> [Task description]
Reproduce the full listing as it stands. Images do not belong in the copy.

> [Records provided]
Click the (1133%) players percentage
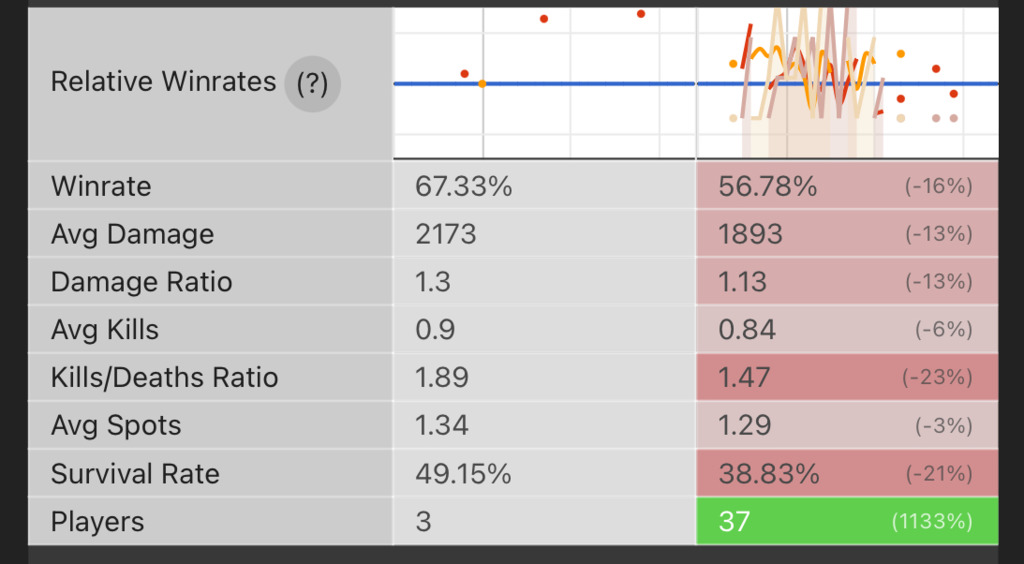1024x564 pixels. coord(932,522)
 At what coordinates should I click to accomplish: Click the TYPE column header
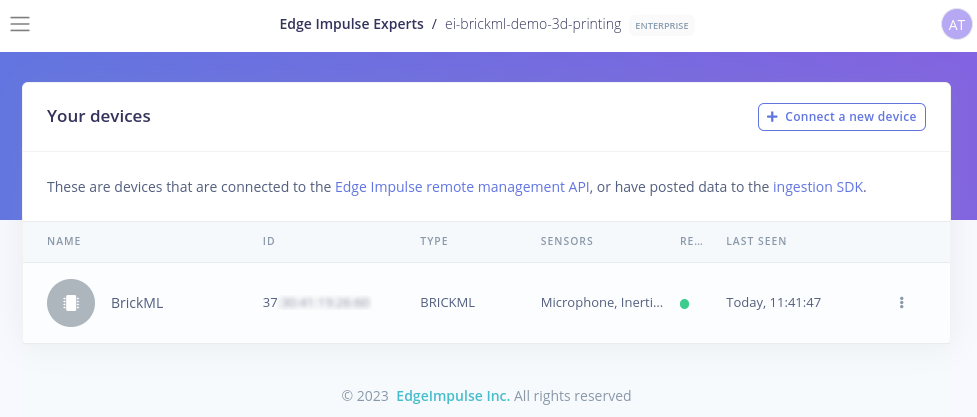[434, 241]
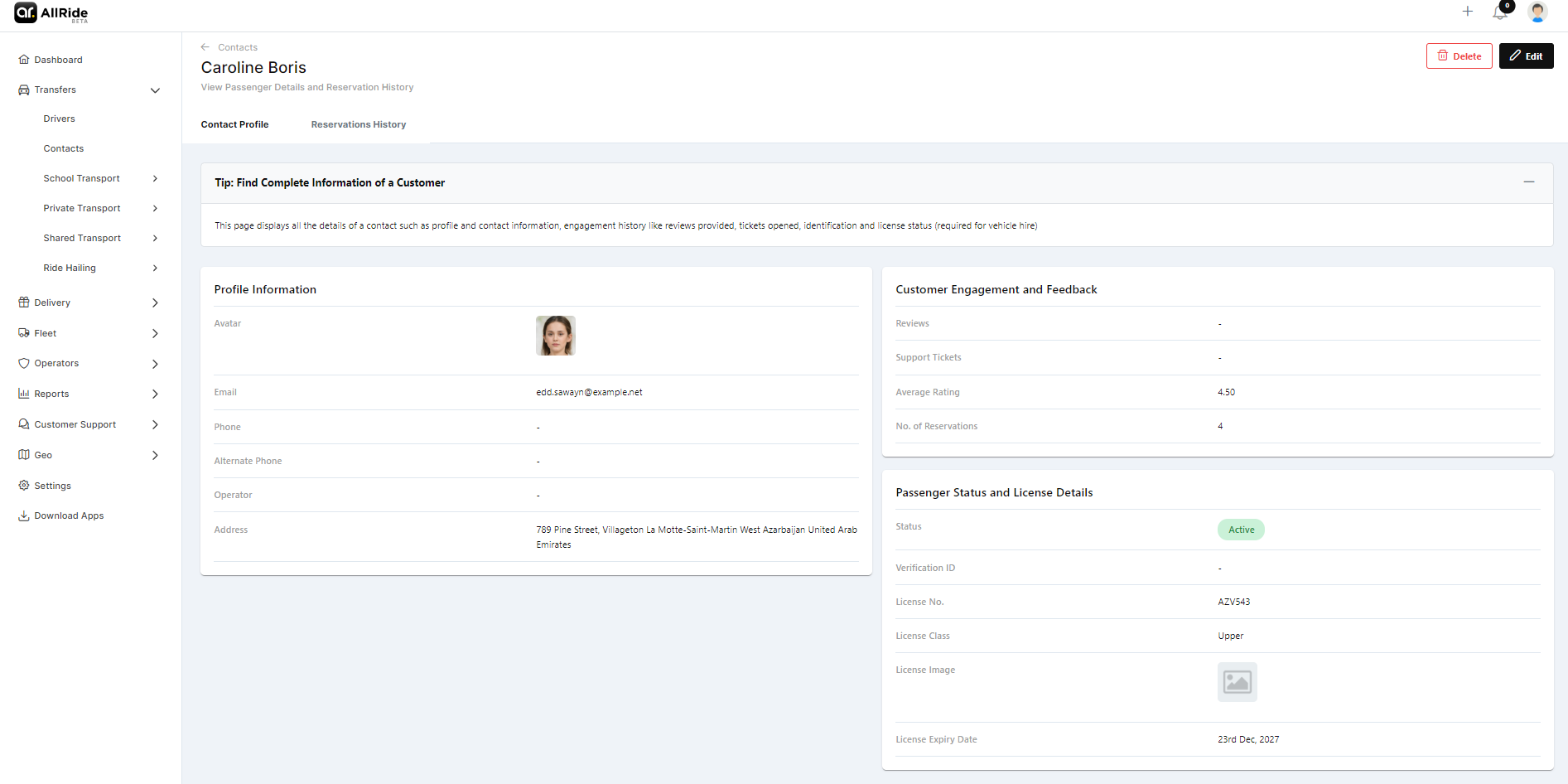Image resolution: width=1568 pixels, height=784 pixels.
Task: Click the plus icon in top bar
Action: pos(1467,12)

> [Response box]
Click the (1133%) players percentage
1024x564 pixels. coord(932,522)
 At what coordinates should I click to accomplish: Click the TYPE column header
[434, 241]
Image resolution: width=1568 pixels, height=784 pixels.
Task: Click the plus icon in top bar
Action: pos(1467,12)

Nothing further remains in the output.